圖：第二軍醫(yī)大學(xué)再生醫(yī)學(xué)研究中心張傳森教授

   論壇開始，來自第二軍醫(yī)大學(xué)再生醫(yī)學(xué)研究中心張傳森教授以“中國干細(xì)胞協(xié)會籌備情況”拉開了當(dāng)天整場大會的序幕。張傳森教授表示干細(xì)胞與再生醫(yī)學(xué)技術(shù)將成為未來治療許多重大疾病的重要手段，并致力于人類健康的改善。中國干細(xì)胞協(xié)會將加快推動干細(xì)胞產(chǎn)業(yè)鏈醫(yī)學(xué)應(yīng)用的發(fā)展，人才隊(duì)伍的建設(shè)和科研產(chǎn)業(yè)轉(zhuǎn)化技術(shù)水平。

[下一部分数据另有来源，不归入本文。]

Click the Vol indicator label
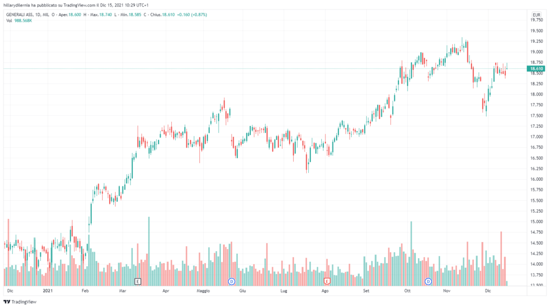Viewport: 550px width, 308px height. pyautogui.click(x=10, y=21)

   張同存教授表示，CAR-T技術(shù)由于不需要抗原呈遞，靶向性克服免疫逃逸，多靶向性可能，體內(nèi)長期存活（活藥），多腫瘤表達(dá)相同抗原應(yīng)用廣，是當(dāng)下最有潛力的技術(shù)。隨著我國《“十三五”國家科技創(chuàng)新規(guī)劃》、《干細(xì)胞臨床研究管理辦法（試行）》和《干細(xì)胞制劑質(zhì)量控制及臨床前研究指導(dǎo)原則（試行）》的頒布，干細(xì)胞技術(shù)已被列為我國戰(zhàn)略性、前瞻性重大科學(xué)問題，在國家大力推動包括干細(xì)胞在內(nèi)的尖端醫(yī)療的大背景下，從2017年起，干細(xì)胞產(chǎn)業(yè)相關(guān)政策有望逐步放開，商業(yè)化及臨床化干細(xì)胞治療、質(zhì)控與療效評價具體標(biāo)準(zhǔn)、異體干細(xì)胞治療將會有更大的想象空間。

圖：中源協(xié)和細(xì)胞基因工程股份有限公司陳曉波教授

   陳曉波教授說道，細(xì)胞產(chǎn)品在分類上屬于“人類細(xì)胞、組織或基于細(xì)胞、組織的生物制品”且干細(xì)胞治療屬于生物制品，生物制品生產(chǎn)廠家必須保證其安全，純正和藥效，國際上細(xì)胞治療技術(shù)室按照藥品管理，必須嚴(yán)格進(jìn)行一、二、三期臨床試驗(yàn)。國際上多個發(fā)達(dá)國家和地區(qū)已經(jīng)頒布了干細(xì)胞應(yīng)用的相關(guān)法規(guī)。美國FDA頒布了用于全面管理HCT/P（Human cell and Tissue based products）生產(chǎn)過程的指導(dǎo)規(guī)范，即cGTP（current Good Tissue products），為了保證干細(xì)胞產(chǎn)品可以應(yīng)用在人類生物制品行業(yè)，研究者必須向有管部門提交實(shí)驗(yàn)前產(chǎn)品安全和療效臨床數(shù)據(jù)報告，遞交可證明產(chǎn)品安全和有效的臨床數(shù)據(jù)材料。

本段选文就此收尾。